### Document section
Himalayan balsam (Impatiens glandulifera) is a non-native annual plant that was introduced into parts of Europe during the mid-nineteenth century as an ornamental plant for parks and gardens.
This plant species was first recognised as an invasive species and a threat to ecological stability in the 1930’s. However, since then the problem has escalated and is now of international concern, due to its negative impact on ecosystem biodiversity. This is primarily due to its ability to out-compete and overcrowd native vegetation. Himalayan balsam has now naturalised in many countries, resulting in a shift in management strategies from attempting to remove the invasive plant, to limiting its territory and further spread.
Alan Gange, Amanda Currie & Nadia Ab Razak (Royal Holloway, University of London), Carol Ellison, Norbert Maczey & Suzy Wood (CABI ) and Robert Jackson & Mojgan Rabiey (University of Reading) discuss the threat of invasive species to biodiversity, including the biological control of Himalayan balsam
Invasive species are one of the main threats to biodiversity across the world, being second only to habitat destruction in causing biodiversity decline. In the UK, they cost the economy £1.7 billion annually, through costs of control, losses to agriculture and damage to infrastructure.
Building on CABI research into the biological control of Himalayan balsam (Impatiens glandulifera) using a rust fungus (Puccinia komarovii var. glanduliferae), a Natural Environment Research Council (NERC) funded collaboration between Royal Holloway, CABI and the University of Reading is investigating the role of the microbial community associated with the plant and how these microbes may be exploited to enhance biocontrol efficacy and aid in the recovery of invaded sites. It is hoped that the findings of the study may be applicable to biocontrol programmes more widely.
Himalayan balsam is one of the UK’s most widespread invasive weed species, colonising river banks, wasteland, damp woodlands, roadways and railways. Research by CABI scientists has shown local invertebrate biodiversity is negatively affected by the presence of Himalayan balsam. This leads to fragmented, destabilised ecosystems, which has serious consequences on processes and functioning, and complicates habitat restoration unless remedial actions are implemented.

### Material shown
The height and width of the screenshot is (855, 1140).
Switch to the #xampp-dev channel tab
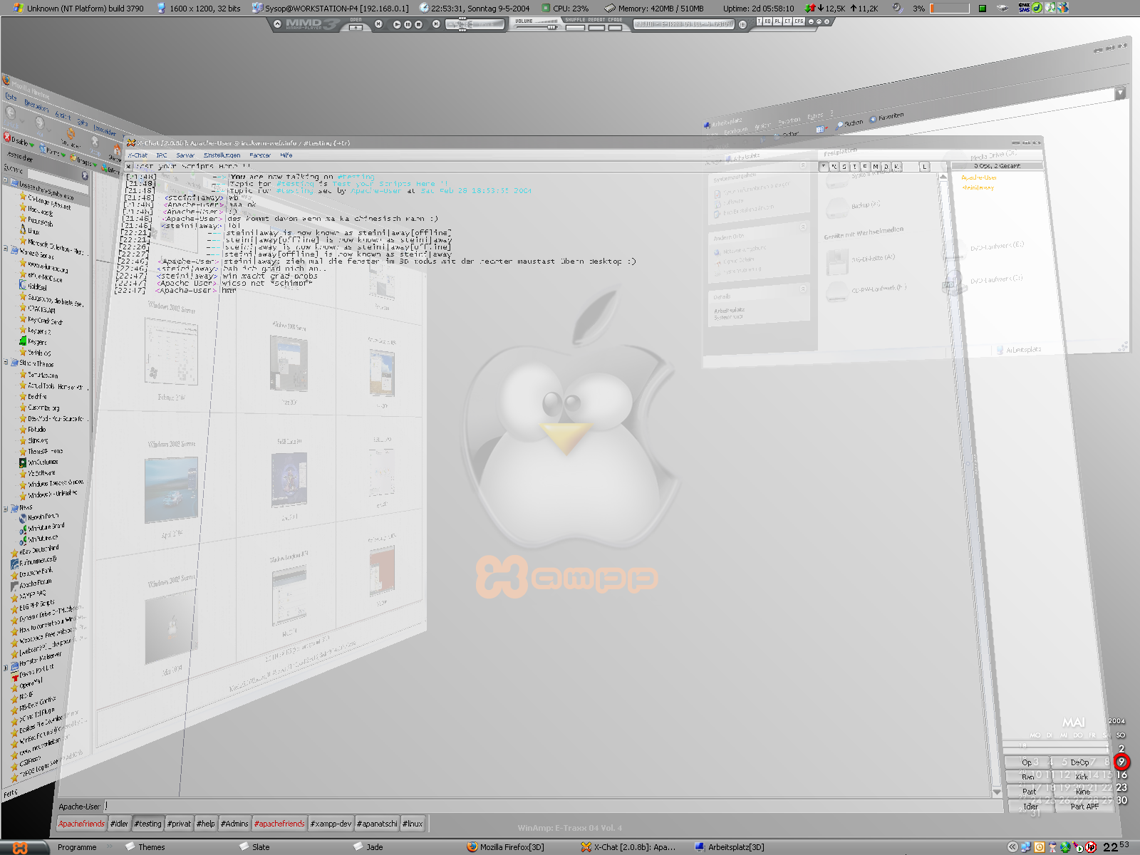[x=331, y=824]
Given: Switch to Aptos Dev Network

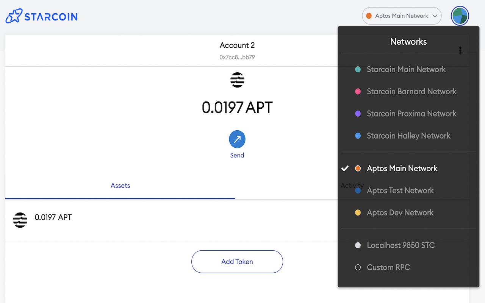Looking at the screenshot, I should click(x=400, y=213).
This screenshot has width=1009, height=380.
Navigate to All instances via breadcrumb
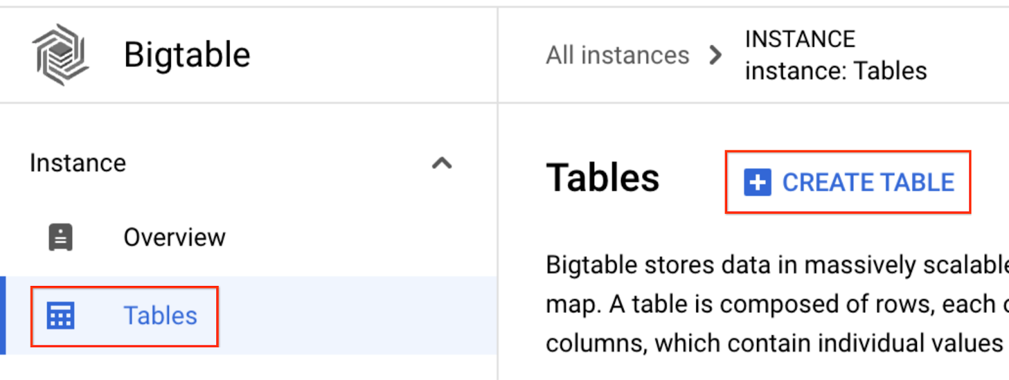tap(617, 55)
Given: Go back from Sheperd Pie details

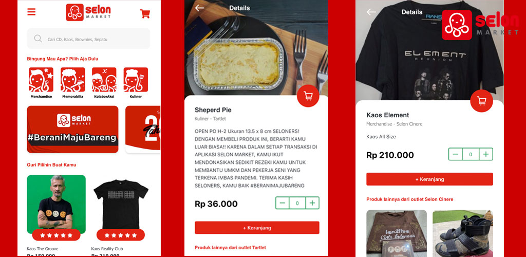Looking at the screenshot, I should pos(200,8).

### Aim of the task
Echo the passage on Himalayan balsam between "This plant species" and "and further spread.", inclusive. The items are unrelated to the text.

### Worked solution
This plant species was first recognised as an invasive species and a threat to ecological stability in the 1930’s. However, since then the problem has escalated and is now of international concern, due to its negative impact on ecosystem biodiversity. This is primarily due to its ability to out-compete and overcrowd native vegetation. Himalayan balsam has now naturalised in many countries, resulting in a shift in management strategies from attempting to remove the invasive plant, to limiting its territory and further spread.